Why India's Ease of Doing Business Reforms Remain Central to Its $5 Trillion Economy Ambition

Why India’s Ease of Doing Business Reforms Remain Central to Its $5 Trillion Economy Ambition

India’s Ease of Doing Business (EoDB) reforms represent a sustained multi-year effort to dismantle regulatory barriers, reduce compliance burdens, and attract both domestic and foreign investment. These reforms directly influence India’s competitiveness in global capital allocation and remain critical to achieving the government’s $5 trillion economy target.

New Delhi, April 2026 — India’s journey from 142nd position in the World Bank’s Doing Business rankings in 2014 to 63rd in 2019 marked one of the most significant regulatory transformations among major economies in the past decade. The abolition of the World Bank’s Doing Business report in 2021 following methodological controversies has not diminished the structural importance of these reforms for India’s growth trajectory.

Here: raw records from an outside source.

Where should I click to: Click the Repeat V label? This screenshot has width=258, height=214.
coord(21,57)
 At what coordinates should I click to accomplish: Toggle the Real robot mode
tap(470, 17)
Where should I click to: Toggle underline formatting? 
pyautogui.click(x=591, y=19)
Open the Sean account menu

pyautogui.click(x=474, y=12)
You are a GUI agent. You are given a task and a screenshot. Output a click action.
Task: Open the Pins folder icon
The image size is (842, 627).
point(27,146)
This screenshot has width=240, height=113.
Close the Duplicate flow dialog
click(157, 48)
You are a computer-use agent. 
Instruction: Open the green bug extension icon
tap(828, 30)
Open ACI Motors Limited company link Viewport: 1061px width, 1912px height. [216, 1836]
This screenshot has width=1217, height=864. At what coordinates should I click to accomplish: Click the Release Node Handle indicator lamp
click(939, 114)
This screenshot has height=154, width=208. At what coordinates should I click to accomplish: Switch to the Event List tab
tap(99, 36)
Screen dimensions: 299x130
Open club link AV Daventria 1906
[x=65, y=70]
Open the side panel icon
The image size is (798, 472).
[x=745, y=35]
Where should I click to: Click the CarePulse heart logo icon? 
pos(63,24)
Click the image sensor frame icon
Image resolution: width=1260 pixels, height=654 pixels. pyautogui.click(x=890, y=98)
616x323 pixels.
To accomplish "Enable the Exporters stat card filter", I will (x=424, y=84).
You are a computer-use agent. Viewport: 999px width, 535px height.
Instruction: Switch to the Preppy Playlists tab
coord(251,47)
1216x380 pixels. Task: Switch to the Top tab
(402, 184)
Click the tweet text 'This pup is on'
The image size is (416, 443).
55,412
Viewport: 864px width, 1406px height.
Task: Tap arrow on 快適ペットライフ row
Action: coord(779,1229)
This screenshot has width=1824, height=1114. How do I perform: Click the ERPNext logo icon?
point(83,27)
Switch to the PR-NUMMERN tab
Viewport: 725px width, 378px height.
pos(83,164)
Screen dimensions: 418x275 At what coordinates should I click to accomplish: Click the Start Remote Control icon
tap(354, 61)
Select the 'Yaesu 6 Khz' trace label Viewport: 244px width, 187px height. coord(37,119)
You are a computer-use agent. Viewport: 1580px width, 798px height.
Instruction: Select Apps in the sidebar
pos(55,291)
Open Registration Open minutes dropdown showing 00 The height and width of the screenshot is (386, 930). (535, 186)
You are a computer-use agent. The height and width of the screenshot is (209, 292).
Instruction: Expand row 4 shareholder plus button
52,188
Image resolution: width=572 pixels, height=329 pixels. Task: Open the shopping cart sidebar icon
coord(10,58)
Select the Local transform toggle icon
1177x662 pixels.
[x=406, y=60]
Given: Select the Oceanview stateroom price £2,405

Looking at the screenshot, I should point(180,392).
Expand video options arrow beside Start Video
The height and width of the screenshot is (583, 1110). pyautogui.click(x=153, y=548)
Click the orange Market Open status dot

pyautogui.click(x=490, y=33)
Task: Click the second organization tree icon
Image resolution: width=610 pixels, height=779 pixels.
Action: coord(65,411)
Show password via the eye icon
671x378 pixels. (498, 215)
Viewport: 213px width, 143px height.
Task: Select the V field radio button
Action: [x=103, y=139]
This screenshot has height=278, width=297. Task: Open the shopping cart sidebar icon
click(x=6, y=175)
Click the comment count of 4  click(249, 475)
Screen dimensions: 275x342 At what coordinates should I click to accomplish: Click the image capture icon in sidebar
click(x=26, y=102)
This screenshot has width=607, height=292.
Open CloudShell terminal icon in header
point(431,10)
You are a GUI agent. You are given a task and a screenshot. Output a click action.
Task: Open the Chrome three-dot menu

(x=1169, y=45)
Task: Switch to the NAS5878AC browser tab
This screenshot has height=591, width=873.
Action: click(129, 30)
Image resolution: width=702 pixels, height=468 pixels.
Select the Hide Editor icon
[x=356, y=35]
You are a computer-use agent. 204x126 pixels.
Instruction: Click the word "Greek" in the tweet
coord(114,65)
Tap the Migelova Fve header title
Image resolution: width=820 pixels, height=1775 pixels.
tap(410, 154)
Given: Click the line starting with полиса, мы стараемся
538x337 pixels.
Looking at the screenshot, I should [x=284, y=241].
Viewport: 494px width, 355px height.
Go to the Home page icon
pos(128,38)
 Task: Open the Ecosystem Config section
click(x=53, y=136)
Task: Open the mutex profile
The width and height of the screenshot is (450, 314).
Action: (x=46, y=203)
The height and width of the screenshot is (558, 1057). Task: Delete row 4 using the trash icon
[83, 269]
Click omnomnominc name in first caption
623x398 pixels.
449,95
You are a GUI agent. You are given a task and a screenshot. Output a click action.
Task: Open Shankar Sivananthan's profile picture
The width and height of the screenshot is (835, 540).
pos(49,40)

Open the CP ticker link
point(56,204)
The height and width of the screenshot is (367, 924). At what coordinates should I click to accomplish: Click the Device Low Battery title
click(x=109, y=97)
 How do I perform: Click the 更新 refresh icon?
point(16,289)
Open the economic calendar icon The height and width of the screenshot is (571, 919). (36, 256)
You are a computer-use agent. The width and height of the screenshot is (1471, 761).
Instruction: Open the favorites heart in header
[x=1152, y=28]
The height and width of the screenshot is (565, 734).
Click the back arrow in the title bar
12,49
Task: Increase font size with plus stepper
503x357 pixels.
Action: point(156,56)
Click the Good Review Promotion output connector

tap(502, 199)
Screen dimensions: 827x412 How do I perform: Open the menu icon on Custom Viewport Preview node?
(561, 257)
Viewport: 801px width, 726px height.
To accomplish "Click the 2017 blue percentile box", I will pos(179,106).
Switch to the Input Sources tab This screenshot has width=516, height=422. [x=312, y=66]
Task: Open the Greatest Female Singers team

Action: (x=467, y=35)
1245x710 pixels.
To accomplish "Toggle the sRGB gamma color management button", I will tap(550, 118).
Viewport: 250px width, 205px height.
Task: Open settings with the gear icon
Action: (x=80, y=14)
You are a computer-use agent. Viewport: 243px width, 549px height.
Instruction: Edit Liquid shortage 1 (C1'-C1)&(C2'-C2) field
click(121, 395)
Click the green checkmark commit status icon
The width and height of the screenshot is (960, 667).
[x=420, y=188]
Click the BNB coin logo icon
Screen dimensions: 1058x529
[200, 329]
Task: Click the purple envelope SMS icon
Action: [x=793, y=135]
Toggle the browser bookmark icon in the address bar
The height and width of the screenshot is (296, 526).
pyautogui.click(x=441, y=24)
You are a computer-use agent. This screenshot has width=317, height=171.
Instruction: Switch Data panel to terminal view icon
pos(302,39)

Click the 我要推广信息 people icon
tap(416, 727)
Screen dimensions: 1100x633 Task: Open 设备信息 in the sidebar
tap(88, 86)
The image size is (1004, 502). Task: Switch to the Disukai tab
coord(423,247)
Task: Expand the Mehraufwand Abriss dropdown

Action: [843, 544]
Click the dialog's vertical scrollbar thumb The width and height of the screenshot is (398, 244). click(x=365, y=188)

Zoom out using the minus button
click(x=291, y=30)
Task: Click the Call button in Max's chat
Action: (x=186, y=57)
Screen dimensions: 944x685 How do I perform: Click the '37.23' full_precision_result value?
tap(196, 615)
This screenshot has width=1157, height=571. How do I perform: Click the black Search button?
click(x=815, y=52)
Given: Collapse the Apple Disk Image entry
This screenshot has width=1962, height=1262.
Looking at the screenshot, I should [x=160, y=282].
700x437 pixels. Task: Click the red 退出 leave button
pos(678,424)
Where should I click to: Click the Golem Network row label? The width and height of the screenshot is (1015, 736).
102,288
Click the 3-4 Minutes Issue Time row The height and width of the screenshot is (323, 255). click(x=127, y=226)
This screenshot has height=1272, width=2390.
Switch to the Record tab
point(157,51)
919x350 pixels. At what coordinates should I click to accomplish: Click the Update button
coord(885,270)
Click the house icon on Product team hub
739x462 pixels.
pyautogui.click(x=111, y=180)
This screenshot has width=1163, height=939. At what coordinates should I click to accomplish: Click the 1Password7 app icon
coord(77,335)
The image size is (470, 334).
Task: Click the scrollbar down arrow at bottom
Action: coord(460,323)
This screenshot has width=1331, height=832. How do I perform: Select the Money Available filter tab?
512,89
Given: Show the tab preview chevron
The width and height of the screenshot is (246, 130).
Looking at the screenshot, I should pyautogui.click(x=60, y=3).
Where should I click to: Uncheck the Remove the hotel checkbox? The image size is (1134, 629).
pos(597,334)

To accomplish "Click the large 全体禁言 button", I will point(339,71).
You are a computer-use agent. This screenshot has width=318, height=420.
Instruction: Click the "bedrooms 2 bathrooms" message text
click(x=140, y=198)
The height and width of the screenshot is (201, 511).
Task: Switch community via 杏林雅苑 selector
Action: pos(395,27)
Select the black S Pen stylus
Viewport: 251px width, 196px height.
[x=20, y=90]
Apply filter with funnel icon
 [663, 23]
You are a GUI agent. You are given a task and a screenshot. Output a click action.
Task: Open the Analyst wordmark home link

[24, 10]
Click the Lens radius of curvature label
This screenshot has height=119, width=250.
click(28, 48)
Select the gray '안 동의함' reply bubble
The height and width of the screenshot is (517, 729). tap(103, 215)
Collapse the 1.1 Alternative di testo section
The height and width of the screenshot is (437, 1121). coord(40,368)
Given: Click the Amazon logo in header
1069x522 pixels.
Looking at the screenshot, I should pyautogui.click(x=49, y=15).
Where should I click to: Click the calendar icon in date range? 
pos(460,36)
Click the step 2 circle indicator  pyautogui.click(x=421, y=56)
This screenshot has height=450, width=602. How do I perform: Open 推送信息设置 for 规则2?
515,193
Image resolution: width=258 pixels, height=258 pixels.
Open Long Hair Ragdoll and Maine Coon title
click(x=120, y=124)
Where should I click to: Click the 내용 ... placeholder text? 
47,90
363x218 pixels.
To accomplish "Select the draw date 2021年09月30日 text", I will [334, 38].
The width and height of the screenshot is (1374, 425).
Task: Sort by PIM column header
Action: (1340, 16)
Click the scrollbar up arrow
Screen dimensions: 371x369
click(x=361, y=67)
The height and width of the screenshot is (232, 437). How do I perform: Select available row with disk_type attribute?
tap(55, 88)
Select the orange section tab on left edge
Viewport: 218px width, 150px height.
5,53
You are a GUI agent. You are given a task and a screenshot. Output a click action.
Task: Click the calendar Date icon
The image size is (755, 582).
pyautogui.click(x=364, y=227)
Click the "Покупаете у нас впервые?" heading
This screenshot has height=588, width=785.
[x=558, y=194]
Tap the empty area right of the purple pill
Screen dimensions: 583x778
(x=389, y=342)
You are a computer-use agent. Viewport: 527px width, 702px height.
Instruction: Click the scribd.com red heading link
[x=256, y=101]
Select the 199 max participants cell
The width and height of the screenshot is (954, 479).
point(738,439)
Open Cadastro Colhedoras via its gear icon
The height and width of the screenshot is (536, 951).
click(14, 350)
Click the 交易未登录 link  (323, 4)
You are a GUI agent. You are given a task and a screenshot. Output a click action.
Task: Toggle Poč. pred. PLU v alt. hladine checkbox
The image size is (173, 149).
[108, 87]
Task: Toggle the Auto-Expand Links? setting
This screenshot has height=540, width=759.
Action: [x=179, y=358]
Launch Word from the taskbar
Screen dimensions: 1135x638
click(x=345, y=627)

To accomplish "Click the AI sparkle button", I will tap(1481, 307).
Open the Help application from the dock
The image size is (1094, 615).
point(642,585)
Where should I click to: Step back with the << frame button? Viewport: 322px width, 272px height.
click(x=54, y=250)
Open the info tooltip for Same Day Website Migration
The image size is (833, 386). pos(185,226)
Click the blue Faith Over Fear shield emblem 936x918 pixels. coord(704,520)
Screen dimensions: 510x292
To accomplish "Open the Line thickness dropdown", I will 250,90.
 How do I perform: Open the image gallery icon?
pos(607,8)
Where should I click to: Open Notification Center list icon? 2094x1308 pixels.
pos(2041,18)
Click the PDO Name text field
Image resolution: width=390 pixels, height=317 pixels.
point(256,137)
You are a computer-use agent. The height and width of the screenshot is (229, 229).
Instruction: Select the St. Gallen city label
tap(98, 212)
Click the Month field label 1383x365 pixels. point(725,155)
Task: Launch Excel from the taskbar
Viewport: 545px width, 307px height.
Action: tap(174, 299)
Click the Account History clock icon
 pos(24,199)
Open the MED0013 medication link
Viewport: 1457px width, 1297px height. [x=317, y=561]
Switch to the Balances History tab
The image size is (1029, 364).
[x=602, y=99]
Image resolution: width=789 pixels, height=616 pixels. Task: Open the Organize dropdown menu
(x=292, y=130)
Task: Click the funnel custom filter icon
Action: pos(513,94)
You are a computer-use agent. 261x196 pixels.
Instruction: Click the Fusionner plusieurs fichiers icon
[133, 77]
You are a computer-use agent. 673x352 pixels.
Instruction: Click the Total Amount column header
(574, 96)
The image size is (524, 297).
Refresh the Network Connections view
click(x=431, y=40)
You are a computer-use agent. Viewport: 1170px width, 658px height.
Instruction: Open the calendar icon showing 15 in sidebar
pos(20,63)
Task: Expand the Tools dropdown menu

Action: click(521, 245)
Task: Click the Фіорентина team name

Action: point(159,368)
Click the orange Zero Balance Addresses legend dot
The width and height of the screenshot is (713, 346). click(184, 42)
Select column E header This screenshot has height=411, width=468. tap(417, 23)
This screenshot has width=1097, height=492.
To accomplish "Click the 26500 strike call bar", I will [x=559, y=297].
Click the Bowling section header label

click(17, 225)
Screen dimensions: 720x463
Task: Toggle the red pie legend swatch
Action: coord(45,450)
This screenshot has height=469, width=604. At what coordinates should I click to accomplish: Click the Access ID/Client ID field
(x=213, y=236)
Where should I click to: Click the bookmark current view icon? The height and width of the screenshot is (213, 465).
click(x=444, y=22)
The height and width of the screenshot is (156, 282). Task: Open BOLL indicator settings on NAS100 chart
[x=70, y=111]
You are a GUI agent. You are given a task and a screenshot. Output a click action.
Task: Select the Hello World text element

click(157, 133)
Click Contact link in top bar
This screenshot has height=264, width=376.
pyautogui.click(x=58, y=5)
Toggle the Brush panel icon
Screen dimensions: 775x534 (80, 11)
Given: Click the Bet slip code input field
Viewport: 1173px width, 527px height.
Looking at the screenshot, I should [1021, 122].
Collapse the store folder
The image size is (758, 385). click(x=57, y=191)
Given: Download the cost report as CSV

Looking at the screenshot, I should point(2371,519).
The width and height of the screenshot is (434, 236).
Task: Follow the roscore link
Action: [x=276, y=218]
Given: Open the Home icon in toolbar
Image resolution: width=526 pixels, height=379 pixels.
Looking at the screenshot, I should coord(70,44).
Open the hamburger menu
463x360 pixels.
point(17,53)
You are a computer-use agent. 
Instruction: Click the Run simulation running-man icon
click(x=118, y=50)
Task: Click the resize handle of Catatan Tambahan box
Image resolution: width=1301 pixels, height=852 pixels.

What Is Driving India’s Focus on Ease of Doing Business?

India’s EoDB push stems from the recognition that cumbersome regulations historically deterred both foreign direct investment and domestic entrepreneurship. The average time to start a business in India dropped from 127 days in 2014 to approximately 18 days by 2020, reflecting tangible procedural improvements. State-level competition through the Business Reforms Action Plan (BRAP) has created a federal race-to-the-top dynamic, with Andhra Pradesh, Telangana, and Gujarat consistently leading reform implementation. The government’s Production-Linked Incentive schemes and infrastructure modernisation efforts complement regulatory simplification to create a holistic investment environment.

What Are the Key Government Initiatives Transforming Business Climate?

The government has deployed multiple reform vectors simultaneously across central and state administrations. The Goods and Services Tax unified India’s fragmented indirect tax system, eliminating inter-state barriers that previously fragmented the domestic market. The Insolvency and Bankruptcy Code reduced average resolution timelines from 4.3 years to under 2 years for admitted cases. Single-window clearance systems now operate in over 20 states, consolidating what previously required engagement with dozens of separate departments.

  • India improved 79 positions in World Bank EoDB rankings between 2014 and 2019
  • Contract enforcement resolution time reduced from 1,445 days to 1,095 days
  • Construction permit processing consolidated from 34 procedures to 19
  • Property registration digitised across 730+ districts under DILRMP
  • Over 25,000 compliance requirements decriminalised or removed since 2020

How Does India Compare Globally on Business Environment?

India’s regulatory environment now benchmarks favourably against several ASEAN competitors on specific parameters, though gaps remain versus Singapore, South Korea, and advanced economies. Labour law rigidity and land acquisition complexity continue to feature in investor surveys as persistent friction points. The World Bank’s successor Business Ready index, launching progressively, will provide fresh comparative data that India must monitor closely. China’s regulatory efficiency, despite geopolitical tensions, remains a benchmark that competing manufacturing destinations including India must match to capture supply chain diversification flows.

What Should Investors and Businesses Watch?

State-level variation in reform implementation creates uneven experiences for businesses operating across multiple jurisdictions. The pending labour code implementation—consolidating 29 central laws into four codes—will significantly impact manufacturing competitiveness once notified by remaining states. Judicial infrastructure modernisation remains underfunded relative to caseload growth, affecting contract enforcement predictability. Digital public infrastructure including ONDC and Account Aggregator frameworks represents a new frontier of business facilitation beyond traditional EoDB metrics.

Analyst’s View

India’s EoDB reforms have delivered measurable gains, but the next phase requires deeper institutional capacity building rather than additional procedural changes. The focus must shift from process digitisation to outcome measurement—tracking actual time-to-operate for businesses rather than statutory timelines. Investors should monitor implementation of the Jan Vishwas Act amendments decriminalising minor offences, state-level labour code adoption rates, and commercial court disposal statistics as leading indicators of ground-level business climate evolution.